Arguments are started in a number of ways, as I’m sure you know. Just think back upon your life and bring to mind some of the arguments you’ve participated in, or have observed. Can you remember the last time you started an argument? What was the topic of conversation? If you can’t remember, there is a sure-fire way to start an argument: pick a controversial topic and take a firm stand on one side of the issue while in the midst of a large group of people. Then be prepared to defend yourself!
In the previous passage of Scripture, John 7:37-39, Jesus shouted in the temple, encouraging the people to come to Him and find new life through believing in Him. Here in verses 40-44, we are going to take a look at the altercation that ensues after those words were spoken.

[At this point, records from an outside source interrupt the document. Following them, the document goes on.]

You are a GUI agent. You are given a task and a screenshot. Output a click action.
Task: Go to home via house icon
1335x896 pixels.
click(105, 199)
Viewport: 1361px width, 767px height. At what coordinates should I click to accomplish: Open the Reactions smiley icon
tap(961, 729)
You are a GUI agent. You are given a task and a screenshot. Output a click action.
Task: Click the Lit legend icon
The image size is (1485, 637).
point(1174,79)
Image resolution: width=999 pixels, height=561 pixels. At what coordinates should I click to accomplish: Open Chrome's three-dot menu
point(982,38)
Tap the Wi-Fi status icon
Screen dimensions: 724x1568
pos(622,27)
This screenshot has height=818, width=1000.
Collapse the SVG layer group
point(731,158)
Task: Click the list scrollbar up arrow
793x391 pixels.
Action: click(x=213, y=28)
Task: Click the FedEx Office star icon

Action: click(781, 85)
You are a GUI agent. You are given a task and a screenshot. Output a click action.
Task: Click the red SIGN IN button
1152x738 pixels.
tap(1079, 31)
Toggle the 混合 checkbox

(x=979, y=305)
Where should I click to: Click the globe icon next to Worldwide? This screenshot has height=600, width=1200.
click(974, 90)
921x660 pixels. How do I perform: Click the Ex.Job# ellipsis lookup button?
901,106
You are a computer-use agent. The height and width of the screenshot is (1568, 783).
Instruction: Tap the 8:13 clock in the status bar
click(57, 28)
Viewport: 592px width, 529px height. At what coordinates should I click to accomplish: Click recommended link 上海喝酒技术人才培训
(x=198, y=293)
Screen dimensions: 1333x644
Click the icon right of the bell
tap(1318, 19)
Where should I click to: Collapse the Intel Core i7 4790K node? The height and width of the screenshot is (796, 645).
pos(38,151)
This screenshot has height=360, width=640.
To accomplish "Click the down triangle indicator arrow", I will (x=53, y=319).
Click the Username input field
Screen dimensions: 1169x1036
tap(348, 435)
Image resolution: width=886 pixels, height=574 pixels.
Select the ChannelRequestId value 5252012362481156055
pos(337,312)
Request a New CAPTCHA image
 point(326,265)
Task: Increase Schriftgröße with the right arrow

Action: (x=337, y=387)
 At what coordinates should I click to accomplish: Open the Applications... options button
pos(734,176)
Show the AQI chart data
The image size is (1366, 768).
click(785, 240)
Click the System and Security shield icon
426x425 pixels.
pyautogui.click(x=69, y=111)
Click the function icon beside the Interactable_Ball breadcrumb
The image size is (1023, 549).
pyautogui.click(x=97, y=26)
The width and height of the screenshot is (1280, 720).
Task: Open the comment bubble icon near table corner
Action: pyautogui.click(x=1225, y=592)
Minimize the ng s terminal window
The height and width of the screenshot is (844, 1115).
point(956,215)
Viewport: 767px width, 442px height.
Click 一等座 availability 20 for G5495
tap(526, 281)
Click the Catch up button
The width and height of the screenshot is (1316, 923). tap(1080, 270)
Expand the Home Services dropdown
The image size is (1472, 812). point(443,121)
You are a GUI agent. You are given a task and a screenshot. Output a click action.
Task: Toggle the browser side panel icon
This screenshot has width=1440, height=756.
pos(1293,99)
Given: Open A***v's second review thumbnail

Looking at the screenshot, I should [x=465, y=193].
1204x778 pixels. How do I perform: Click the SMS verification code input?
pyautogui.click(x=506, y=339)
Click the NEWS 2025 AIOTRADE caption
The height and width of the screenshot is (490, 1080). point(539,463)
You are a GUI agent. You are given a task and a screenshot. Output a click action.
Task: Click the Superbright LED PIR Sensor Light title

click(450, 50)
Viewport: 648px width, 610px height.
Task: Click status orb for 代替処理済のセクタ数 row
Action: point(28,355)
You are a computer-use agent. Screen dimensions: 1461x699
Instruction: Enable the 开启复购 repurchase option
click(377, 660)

I. THE INITIAL RESPONSE: STATEMENT OF FACT? (verse 40)
Verse 40 reads: “Some of the multitude therefore, when they heard these words, were saying, ‘This certainly is the Prophet’.” They are very sure of themselves, aren’t they? Their conclusion is stated as a fact. Do we have any idea who these people were who made that statement? If appears to me that they must have been some of the pilgrim Jews who came a great distance to attend the feast of Tabernacles. They didn’t know the negative attitude of the Jewish leaders toward Jesus or they wouldn’t have made that statement aloud with such conviction. They’ve made that statement without bias, based upon what they have heard Jesus say and what they have watched Jesus do. Nevertheless, they have jumped to that conclusion with very little evidence to support it.
Were they right? What do they mean when they call Jesus the Prophet? Which prophet are they referring to? In Deuteronomy 18, Moses is telling the people of Israel not to listen to the spiritists, the diviners, and those who practice witchcraft among the people of the land they are about to enter. Then, in verse 15, Moses spoke these words from God: “The Lord your God will raise up for you a prophet like me from among you, from your countrymen, you shall listen to him.”
The Jews here in verse 40 were stating that Jesus was definitely that Prophet. Psychologists have names for the various kinds of statements used to start and continue an argument. This first statement might be called the “expert witness”. These Jews have stated their belief as a fact and are expecting everyone else to agree with them.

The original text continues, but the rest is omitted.